When using the standard printing capabilities, though, you can really create good-looking labels for much any purpose. For example, you can set a background image like a logo or text that stays the same for all labels printed. Fields can be dragged to the label or removed from it very easily, you can specify fonts, etc.

Bento 4 is also somewhat environment friendly when printing labels: you can print on partially used label sheets by telling the program where to start, and preview what you did on-screen before printing.

Except for the capability to show on a Google map where an address might be, or the directions to that address, Bento 4 can now also show location data for records, meaning you can track the location where data was entered or modified. Photographers, real estate agents, surveyors, and a whole range of other professions can benefit from this functionality without the need to script or program anything.

Templates can be exported with or without data. If you know no people who use Bento, you can’t benefit from the feature, but if you deal with other people using Bento 4 — for example in a workgroup — this feature will simplify exchanging data dramatically, because you can export an individual library or a group of them.
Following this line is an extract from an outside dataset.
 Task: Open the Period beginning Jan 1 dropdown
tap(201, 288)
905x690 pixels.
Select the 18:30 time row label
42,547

If this would work like in version 3, and you would have to exchange data with others, you would either have to export the data to a different format and lose the styling or design, or share your entire Bento 4 database (all libraries), which may not be what you want.
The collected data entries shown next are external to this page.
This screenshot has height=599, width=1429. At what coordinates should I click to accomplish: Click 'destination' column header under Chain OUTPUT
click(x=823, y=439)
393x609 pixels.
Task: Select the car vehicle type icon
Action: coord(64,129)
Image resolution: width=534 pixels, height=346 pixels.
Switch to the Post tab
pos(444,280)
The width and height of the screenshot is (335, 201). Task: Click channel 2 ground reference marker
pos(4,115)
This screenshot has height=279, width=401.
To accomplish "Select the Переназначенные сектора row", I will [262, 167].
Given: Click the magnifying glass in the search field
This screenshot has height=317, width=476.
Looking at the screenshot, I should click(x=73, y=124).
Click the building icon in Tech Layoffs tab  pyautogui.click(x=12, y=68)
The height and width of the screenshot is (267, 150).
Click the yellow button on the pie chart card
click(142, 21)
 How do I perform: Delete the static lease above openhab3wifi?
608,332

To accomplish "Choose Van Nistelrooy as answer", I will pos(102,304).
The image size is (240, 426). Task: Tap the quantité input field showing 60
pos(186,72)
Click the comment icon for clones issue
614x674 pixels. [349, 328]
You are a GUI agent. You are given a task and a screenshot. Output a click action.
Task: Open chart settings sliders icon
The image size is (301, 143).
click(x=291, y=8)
Locking a form against accidental change

Templates can also be shared with the world; on the Bento template exchange web site. If you have designed a template that you want to protect against accidental changes, you can now lock the form, simply by clicking the padlock in the bottom right corner. Designing forms is said to be easier in bento 4, with an easier placement of fields next to each other. That is true, up to a point. I had to drag several fields multiple times before a field would ‘understand’ it had to sit next to another one. After a while I discovered this was due to the field being to wide to fit next to another without pushing the column divider out of the way.
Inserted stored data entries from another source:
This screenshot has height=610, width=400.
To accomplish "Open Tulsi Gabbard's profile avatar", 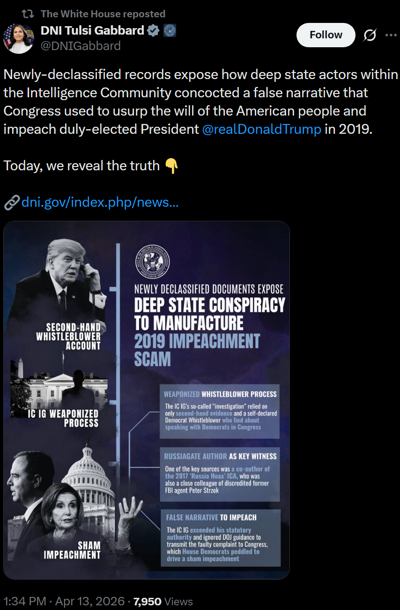I will point(19,39).
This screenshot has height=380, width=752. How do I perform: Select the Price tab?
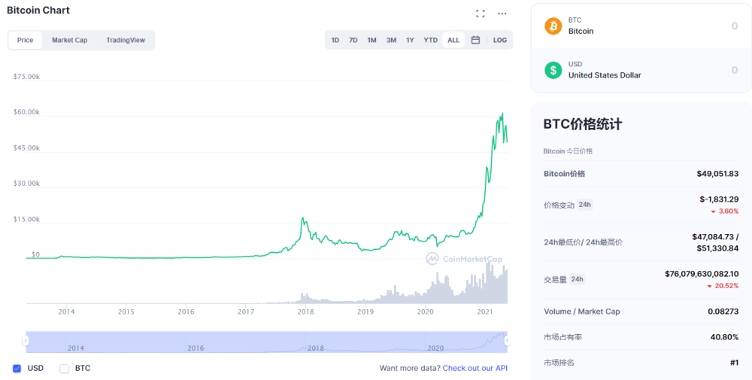[x=25, y=41]
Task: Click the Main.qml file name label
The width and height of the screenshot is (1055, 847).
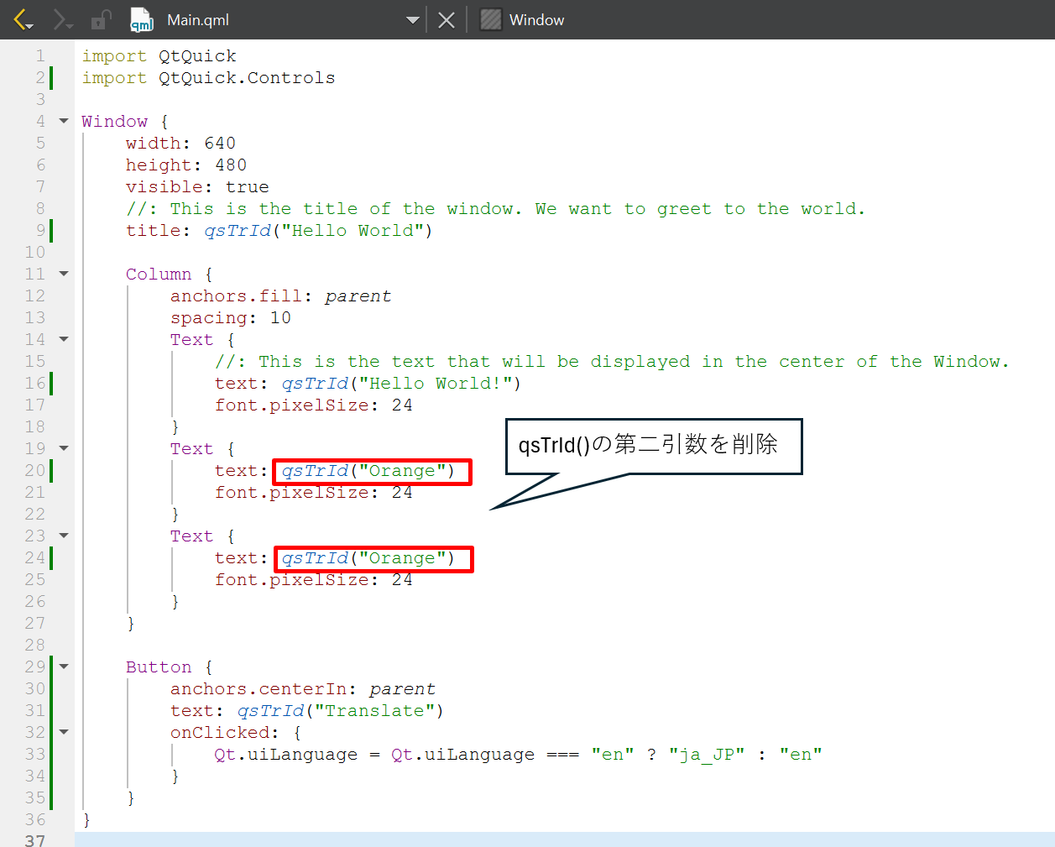Action: click(x=198, y=20)
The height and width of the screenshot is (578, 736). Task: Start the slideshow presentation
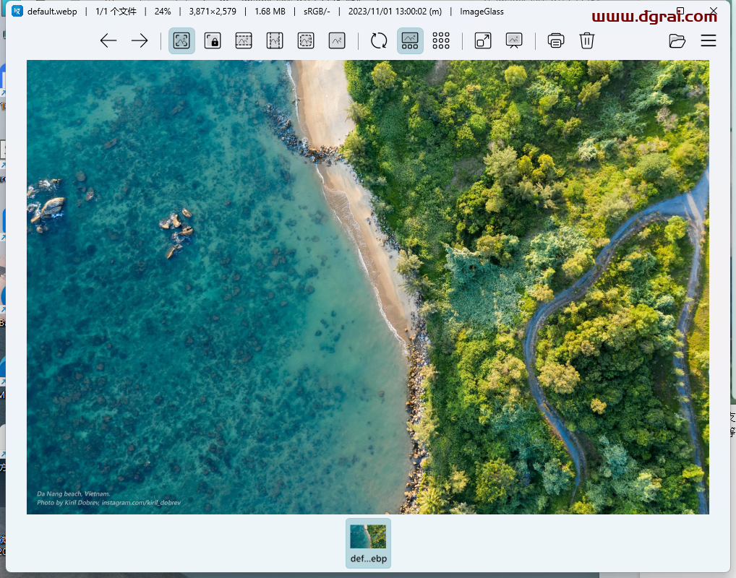point(514,40)
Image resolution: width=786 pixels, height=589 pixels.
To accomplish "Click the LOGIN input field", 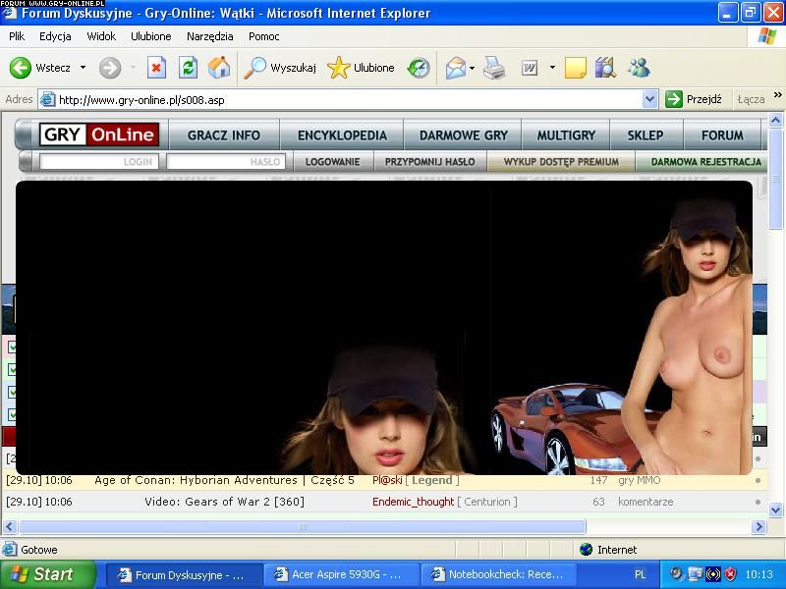I will click(98, 162).
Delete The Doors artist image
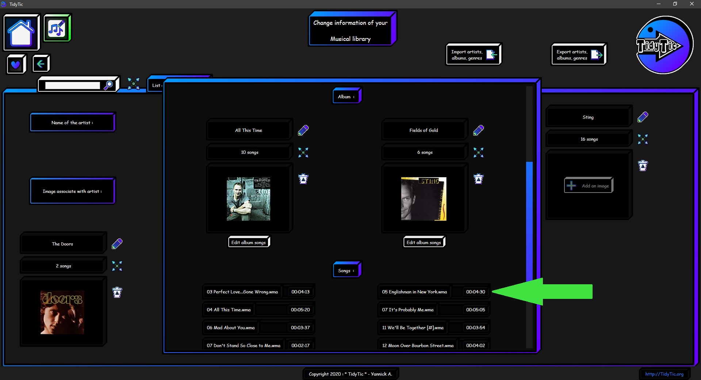The width and height of the screenshot is (701, 380). tap(117, 292)
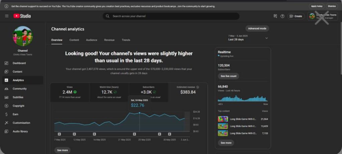Click See live count button
Image resolution: width=342 pixels, height=154 pixels.
pos(228,76)
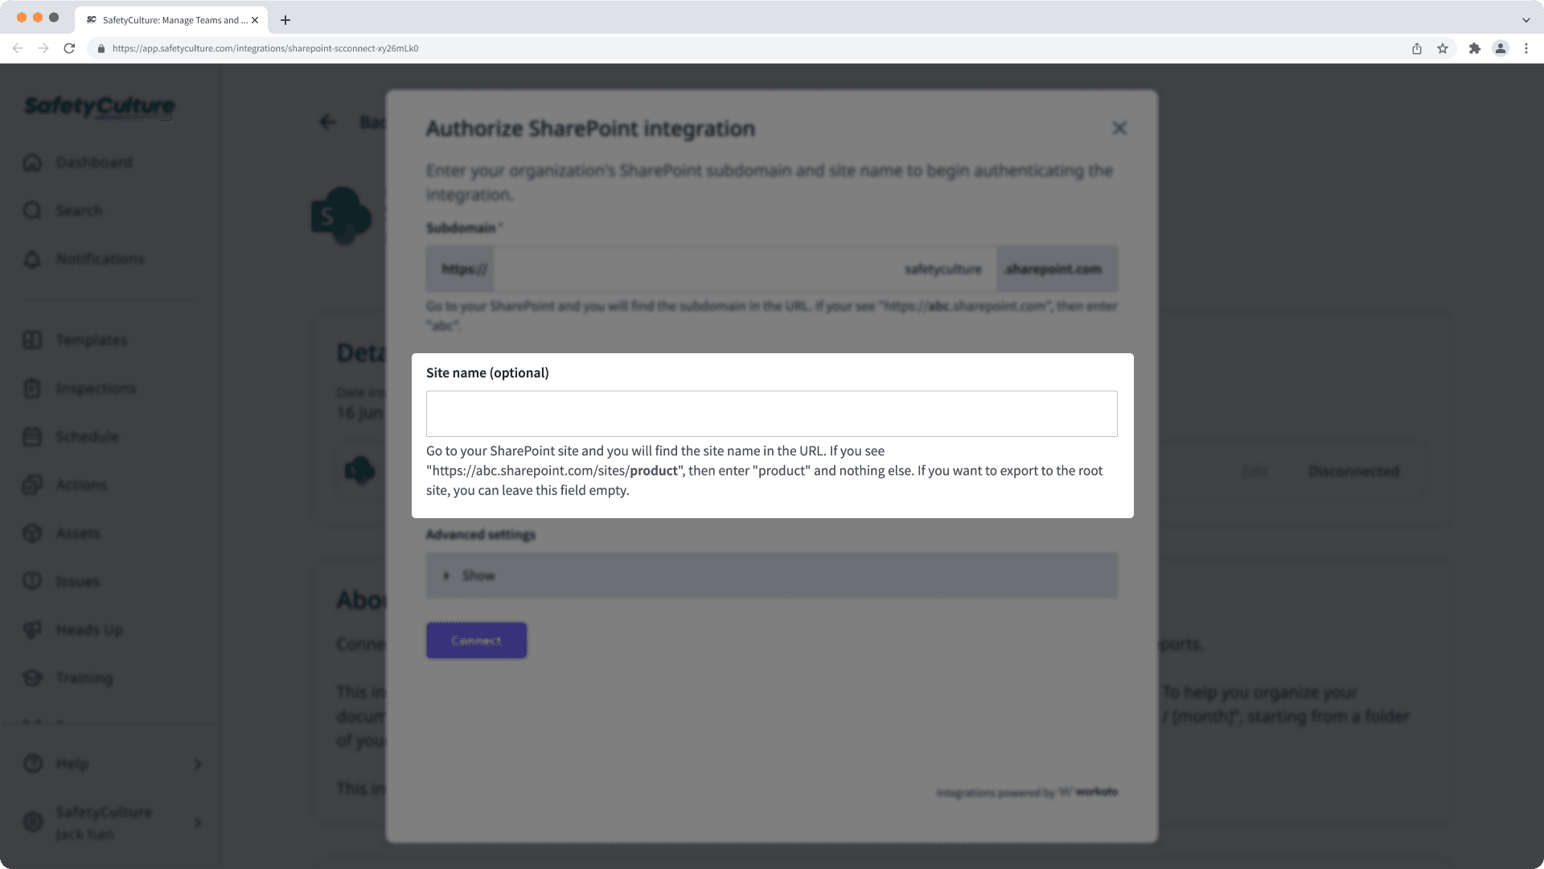Open the Inspections section
Viewport: 1544px width, 869px height.
[x=95, y=388]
Creating new fields results in them being added immediately to the form, much like what FileMaker does when you create a database.

Searching for data is one of the most important functionalities of any database, and Bento 4 has some nifty tools in this department which you would normally only expect in higher level databases. Even with the power that is available now, searching is incredibly easy and simple. First off, there is the Quick Search feature. That one just searches for a term you enter. However, there is an Advanced Find (you can access this from the Quick Search field) that expands greatly on Bento’s database querying tool set.

It allows you to look for data based on dates and a large number of variables. The date query is especially powerful as it includes relative dates, i.e. “three days ago” or “today”. Combine this with the ability to save queries as Smart Searches and you can very easily group together invoices with a due date of tomorrow, to name but one example.

A summary row can be shown at the bottom of any list view. When a list contains data that isn’t numeric, the summary row will allow you to select a count of the records in the list. When there’s numeric data the summary row extends to include sum, maximum and minimum, and average. When there are dates involved, the options are limited to count, maximum and minimum (where these stand for latest and earliest).

I think Bento 4 has come a long way since Bento 2 — the last version I reviewed. In my opinion, it now has enough power to manage data on a personal user level efficiently. It can even serve small workgroups of up to 3 people in my opinion. Anything bigger than that would require FileMaker. In that respect I have one feature request to the developers: they’ve made it incredibly easy to get data in and out of Bento 4 (drag and drop will do for many file formats). Why not let users import FileMaker databases that easily?